▶
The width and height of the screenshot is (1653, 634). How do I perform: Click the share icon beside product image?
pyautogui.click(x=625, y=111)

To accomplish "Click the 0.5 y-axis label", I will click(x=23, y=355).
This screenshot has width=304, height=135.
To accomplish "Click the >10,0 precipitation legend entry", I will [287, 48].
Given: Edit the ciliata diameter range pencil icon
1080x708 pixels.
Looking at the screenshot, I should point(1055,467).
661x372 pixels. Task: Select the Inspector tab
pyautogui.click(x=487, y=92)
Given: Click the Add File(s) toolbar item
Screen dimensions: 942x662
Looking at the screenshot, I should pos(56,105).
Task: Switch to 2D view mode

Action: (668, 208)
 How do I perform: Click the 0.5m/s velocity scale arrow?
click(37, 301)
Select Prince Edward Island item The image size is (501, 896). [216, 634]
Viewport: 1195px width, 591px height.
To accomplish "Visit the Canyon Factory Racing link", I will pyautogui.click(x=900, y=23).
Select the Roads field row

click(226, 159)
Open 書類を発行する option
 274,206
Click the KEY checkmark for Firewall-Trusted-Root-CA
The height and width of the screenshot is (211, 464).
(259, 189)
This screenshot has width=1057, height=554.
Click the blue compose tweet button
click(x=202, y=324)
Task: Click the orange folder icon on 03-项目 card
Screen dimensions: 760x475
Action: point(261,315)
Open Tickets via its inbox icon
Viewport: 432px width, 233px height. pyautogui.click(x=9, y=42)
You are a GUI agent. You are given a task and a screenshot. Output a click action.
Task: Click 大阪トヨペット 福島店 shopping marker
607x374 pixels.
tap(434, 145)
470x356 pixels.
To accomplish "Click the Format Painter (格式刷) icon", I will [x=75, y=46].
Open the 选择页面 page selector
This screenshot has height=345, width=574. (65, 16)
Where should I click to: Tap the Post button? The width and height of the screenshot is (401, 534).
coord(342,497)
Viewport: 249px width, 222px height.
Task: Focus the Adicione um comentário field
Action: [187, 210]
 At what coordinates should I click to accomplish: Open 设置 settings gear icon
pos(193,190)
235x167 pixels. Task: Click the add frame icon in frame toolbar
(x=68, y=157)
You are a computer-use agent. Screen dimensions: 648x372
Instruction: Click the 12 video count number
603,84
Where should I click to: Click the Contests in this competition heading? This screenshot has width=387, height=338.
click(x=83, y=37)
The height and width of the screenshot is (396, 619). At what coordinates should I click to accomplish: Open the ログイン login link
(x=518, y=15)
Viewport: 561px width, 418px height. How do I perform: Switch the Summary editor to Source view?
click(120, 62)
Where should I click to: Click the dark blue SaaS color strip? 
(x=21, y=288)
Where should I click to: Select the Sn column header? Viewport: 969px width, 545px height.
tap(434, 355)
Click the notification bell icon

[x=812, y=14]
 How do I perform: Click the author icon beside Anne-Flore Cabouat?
◀
Render all of the material above as a Markdown table with the columns Row and Line. Leave out the blank lines and number the remaining lines in order.

* _Solution_
| Row | Line |
|---|---|
| 1 | The width and height of the screenshot is (1653, 634). How do I perform: Click the share icon beside product image? |
| 2 | pyautogui.click(x=625, y=111) |
| 3 | To accomplish "Click the 0.5 y-axis label", I will click(x=23, y=355). |
| 4 | This screenshot has width=304, height=135. |
| 5 | To accomplish "Click the >10,0 precipitation legend entry", I will [287, 48]. |
| 6 | Given: Edit the ciliata diameter range pencil icon |
| 7 | 1080x708 pixels. |
| 8 | Looking at the screenshot, I should point(1055,467). |
| 9 | 661x372 pixels. Task: Select the Inspector tab |
| 10 | pyautogui.click(x=487, y=92) |
| 11 | Given: Click the Add File(s) toolbar item |
| 12 | Screen dimensions: 942x662 |
| 13 | Looking at the screenshot, I should pos(56,105). |
| 14 | Task: Switch to 2D view mode |
| 15 | Action: (668, 208) |
| 16 |  How do I perform: Click the 0.5m/s velocity scale arrow? |
| 17 | click(37, 301) |
| 18 | Select Prince Edward Island item The image size is (501, 896). [216, 634] |
| 19 | Viewport: 1195px width, 591px height. |
| 20 | To accomplish "Visit the Canyon Factory Racing link", I will pyautogui.click(x=900, y=23). |
| 21 | Select the Roads field row |
| 22 | click(226, 159) |
| 23 | Open 書類を発行する option |
| 24 |  274,206 |
| 25 | Click the KEY checkmark for Firewall-Trusted-Root-CA |
| 26 | The height and width of the screenshot is (211, 464). |
| 27 | (259, 189) |
| 28 | This screenshot has width=1057, height=554. |
| 29 | Click the blue compose tweet button |
| 30 | click(x=202, y=324) |
| 31 | Task: Click the orange folder icon on 03-项目 card |
| 32 | Screen dimensions: 760x475 |
| 33 | Action: point(261,315) |
| 34 | Open Tickets via its inbox icon |
| 35 | Viewport: 432px width, 233px height. pyautogui.click(x=9, y=42) |
| 36 | You are a GUI agent. You are given a task and a screenshot. Output a click action. |
| 37 | Task: Click 大阪トヨペット 福島店 shopping marker |
| 38 | 607x374 pixels. |
| 39 | tap(434, 145) |
| 40 | 470x356 pixels. |
| 41 | To accomplish "Click the Format Painter (格式刷) icon", I will [x=75, y=46]. |
| 42 | Open the 选择页面 page selector |
| 43 | This screenshot has height=345, width=574. (65, 16) |
| 44 | Where should I click to: Tap the Post button? The width and height of the screenshot is (401, 534). |
| 45 | coord(342,497) |
| 46 | Viewport: 249px width, 222px height. |
| 47 | Task: Focus the Adicione um comentário field |
| 48 | Action: [187, 210] |
| 49 |  At what coordinates should I click to accomplish: Open 设置 settings gear icon |
| 50 | pos(193,190) |
| 51 | 235x167 pixels. Task: Click the add frame icon in frame toolbar |
| 52 | (x=68, y=157) |
| 53 | You are a computer-use agent. Screen dimensions: 648x372 |
| 54 | Instruction: Click the 12 video count number |
| 55 | 603,84 |
| 56 | Where should I click to: Click the Contests in this competition heading? This screenshot has width=387, height=338. |
| 57 | click(x=83, y=37) |
| 58 | The height and width of the screenshot is (396, 619). At what coordinates should I click to accomplish: Open the ログイン login link |
| 59 | (x=518, y=15) |
| 60 | Viewport: 561px width, 418px height. How do I perform: Switch the Summary editor to Source view? |
| 61 | click(120, 62) |
| 62 | Where should I click to: Click the dark blue SaaS color strip?  |
| 63 | (x=21, y=288) |
| 64 | Where should I click to: Select the Sn column header? Viewport: 969px width, 545px height. |
| 65 | tap(434, 355) |
| 66 | Click the notification bell icon |
| 67 | [x=812, y=14] |
| 68 |  How do I perform: Click the author icon beside Anne-Flore Cabouat? |